Damit rücken automatisch Awards in das Interesse von Kritikern und Publikum. Sie gelten als Qualitätsmerkmal, und was ausgezeichnet wird, hat es verdient, gesehen zu werden. Es ist auch eine Art Simplifizierung im dichten Dschungel hochwertiger Serien, eine Art schnelle Bewertung. Mehrere Preise lassen auf den ersten Blick erkennen, dass es sich um ein starkes Format handeln muss – dafür braucht man sich nicht durch lange Review-Texte quälen. Die Anzahl von Nominierungen und Preisen stehen als relativ objektive Bewertung dafür, wie gut eine Serie im vergangenen Jahr war. Sie sind quasi das zählbare Element der oben beschriebenen Währung Qualität, die sich sonst so schwer in konkreten Zahlen ausdrücken lässt. Manche US-Seiten stellen mittlerweile sogar Rechnungen an, um Vergleichbarkeit herzustellen: Da beispielsweise HBO und Netflix unterschiedlich viele Serien produzieren, lassen sich die Anzahl der Nominierungen oder Preise nur unzureichend vergleichen. Daher wird diese Anzahl durch die Zahl an allen produzierten Serien geteilt.
Bei den letzten Emmys holte Netflix 34 Nominierungen bei 13 zu der Zeit eigenproduzierten Serienformaten, was einem Qualitätsindex von 2,62 entspricht. Amazon (12 Nom./4 Serien) liegt bei einem etwas besseren Wert von 3,00. Showtime (18/8) liegt mit seinen zumeist älteren Serien weiter hinten, dort liegt der Index bei 2,25. AMC (24/7) schneidet dank der letzten Staffel von «Mad Men» mit 3,00 gut ab. Qualitätsprimus – zumindest nach dieser Rechnung – bleibt mit weitem Abstand allerdings wie in den Vorjahren HBO, das teilweise dreistellige Nominierungszahlen vorweisen konnte. 2015 waren es satte 126 bei 12 Programmen, was einem Index von 10,5 entspricht, dank der Kritikerhits «Game of Thrones», «Veep» und «Silicon Valley».

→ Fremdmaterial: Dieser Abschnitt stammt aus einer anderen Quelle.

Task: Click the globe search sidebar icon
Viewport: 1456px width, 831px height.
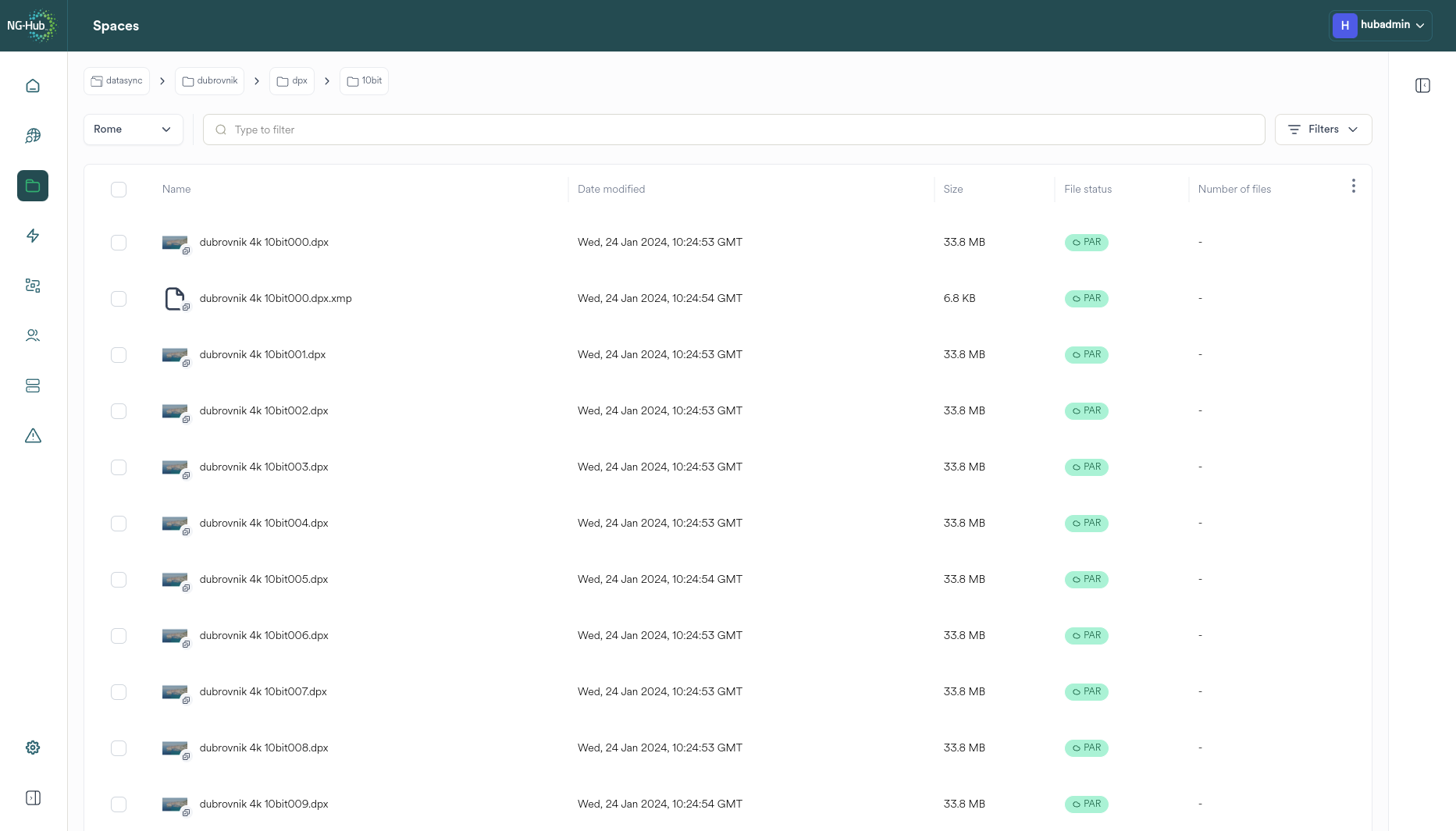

Die Anbieter selbst werben direkt beim Publikum mit den Trophäen; sie wissen, dass auch der Zuschauer verstärkt auf die Preisverleihungen achtet. Als «Transparent» und jüngst «Mozart in the Jungle» Golden Globes gewannen, feierte Amazon dies prominent mit dem bestplatzierten Werbebanner auf seiner Homepage. HBO zeigte ausführliche Highlight Reels seiner Formate, die bei den Awards abgeräumt haben, zur besten Sendezeit. Man macht aufmerksam auf die eigenen Leistungen.
„
I think they're important to the creators. The audience also likes it. Is it the only thing that matters? No, but it's very good validation of the quality of the work that the team is doing.
”
Amazon-Chef Jeff Bezos über die Bedeutung der Serien-Awards
Es ist kein Zufall, dass die langlebigsten Amazon-Serien auch genau die sind, die große Awards abgeräumt haben: Sowohl «Transparent» als auch «Mozart in the Jungle» räumten zwei Golden Globes ab. Bei letzterer Serie dürfte der Gewinn der Preise im direkten Zusammenhang mit der Verlängerung für eine dritte Staffel stehen. Diese kam rund einen Monat nach dem überraschenden Gewinn der Preise, und nach dem schlagzeilenträchtigen Fakt, dass Amazon sich nun auch im Comedy-Genre zu den renommierten Preisträgern zählen darf. Und die Konkurrenz hinter sich gelassen hat: Mit „Beste Comedy“ und „Bester Schauspieler in einer Comedy“ ergatterte man die beiden wichtigsten Preise des Genres. In der Branche wird spekuliert, dass Amazon den Kritiker-Erfolg von «Mozart in the Jungle» nun mit einem höheren Budget belohnen will. Darauf deutet auch hin, dass die nächste Staffel in Europa spielen soll. Dass es aber auch umgekehrt laufen kann, zeigen andere frühere Serien der Amazon Studios. Die groß beworbene Produktion «Alpha House» ist kein Award-Liebling, nach zwei Staffeln war Schluss. Die Silicon-Valley-Comedy «Betas» wurde bereits nach einer Season eingestellt, nachdem von Presse und Jurys kaum Resonanz kam.
Die Awards als Qualitätsmerkmal: Es ist davon auszugehen, dass die regelrechte Sucht nach den Preisen noch größer wird. Mindestens solange, wie die Sucht der Zuschauer nach guten Serienstoffen anhält.